■ THE TASK: Should the word "icon" occur in a line of the records, copy that line.

(Excerpts from a dataset)
-- -- --

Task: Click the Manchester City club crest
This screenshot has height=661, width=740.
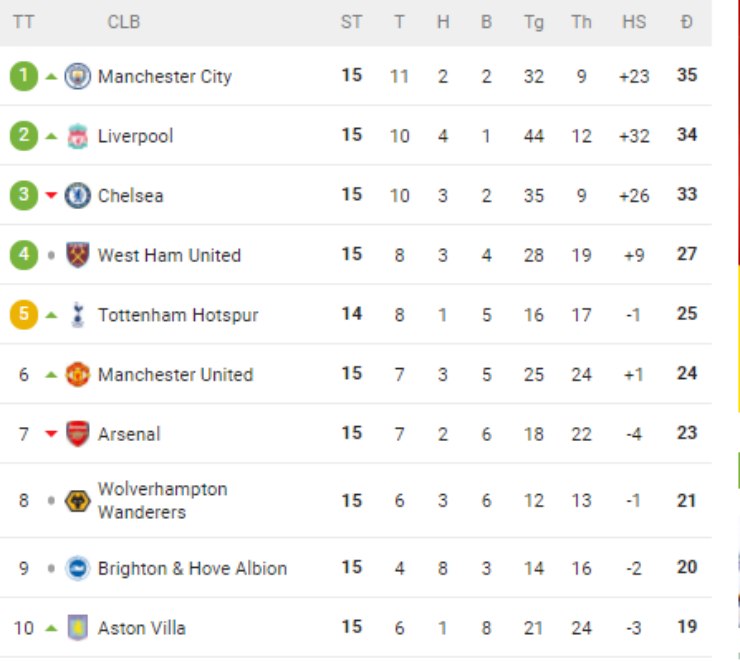Action: (77, 76)
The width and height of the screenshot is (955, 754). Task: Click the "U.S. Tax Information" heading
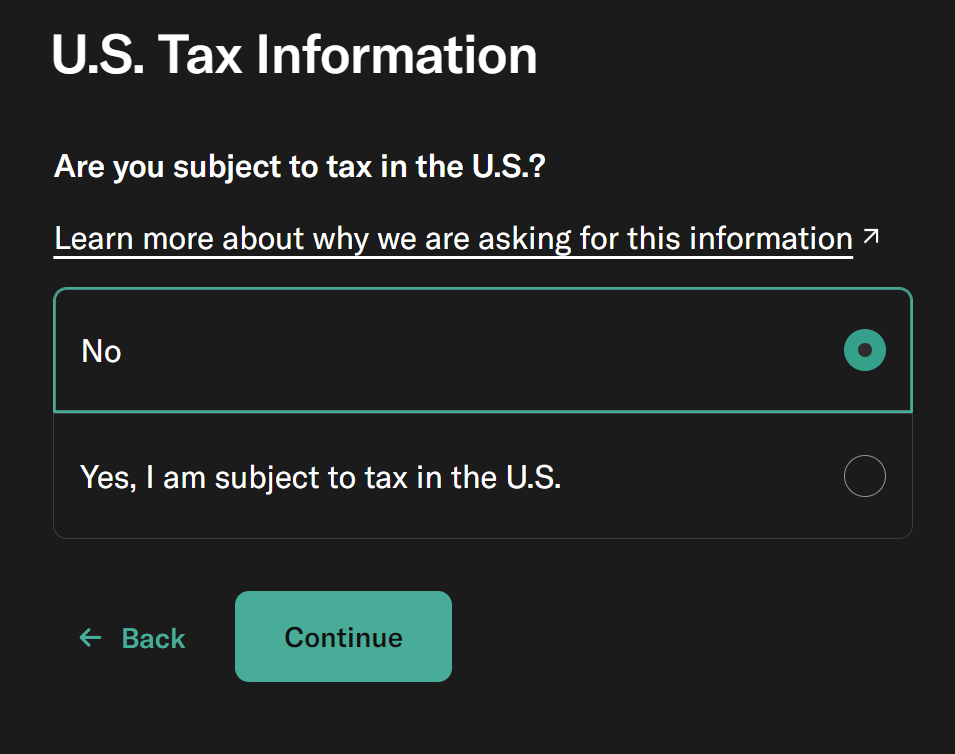pos(294,55)
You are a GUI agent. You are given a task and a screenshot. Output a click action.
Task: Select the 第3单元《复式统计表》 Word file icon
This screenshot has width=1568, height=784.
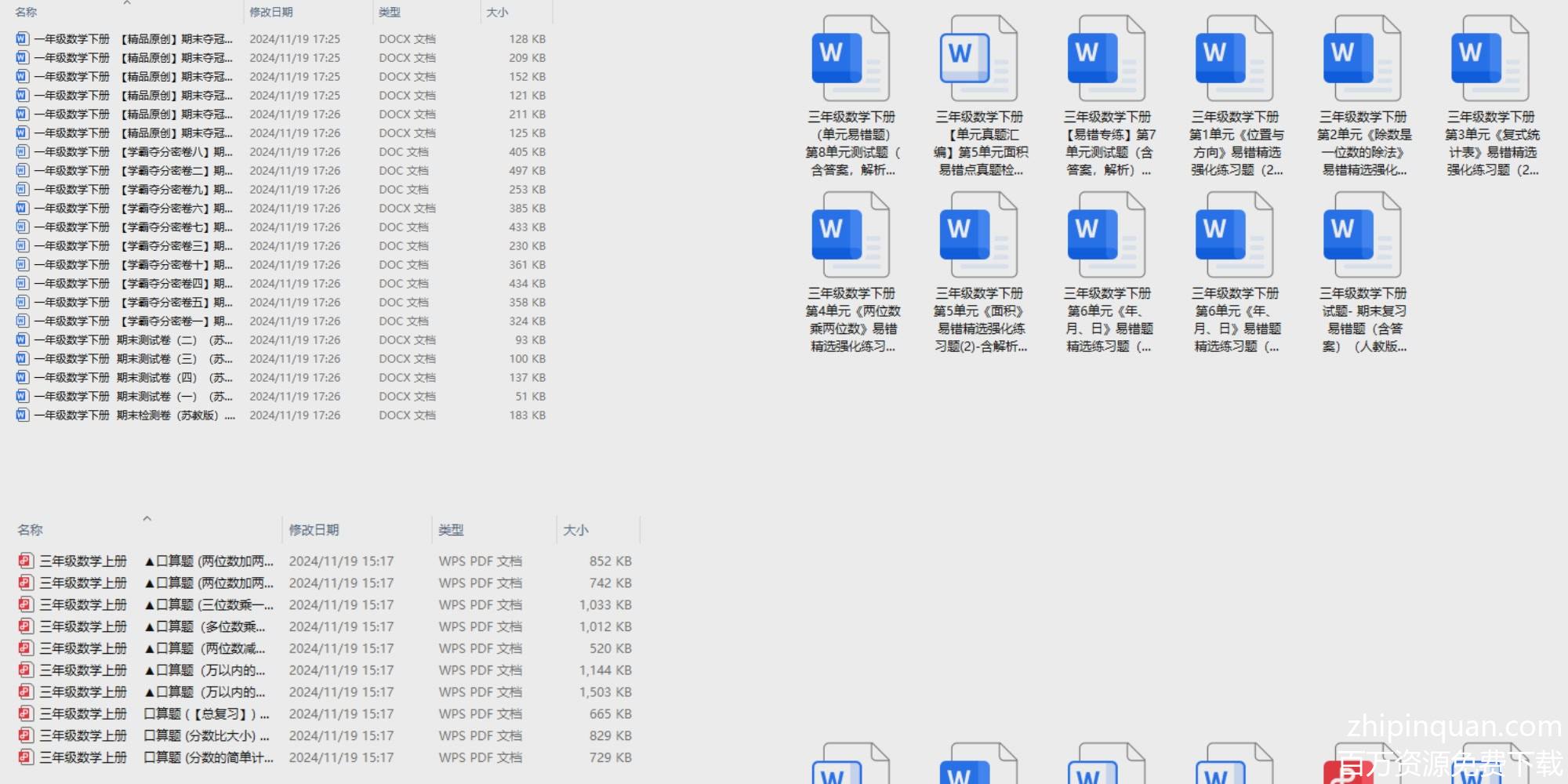(1490, 59)
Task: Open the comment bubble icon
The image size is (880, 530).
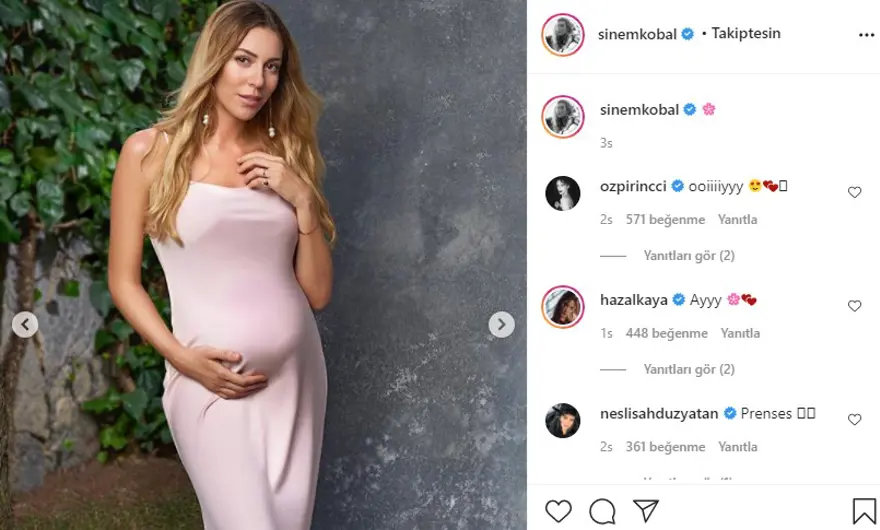Action: 602,511
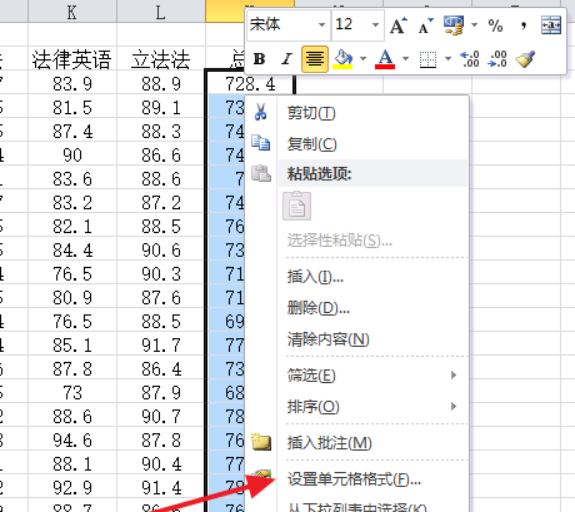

-- -- --

■ EXERCISE SOLUTION:
Task: Select the 第3单元《复式统计表》 Word file icon
Task: Open the comment bubble icon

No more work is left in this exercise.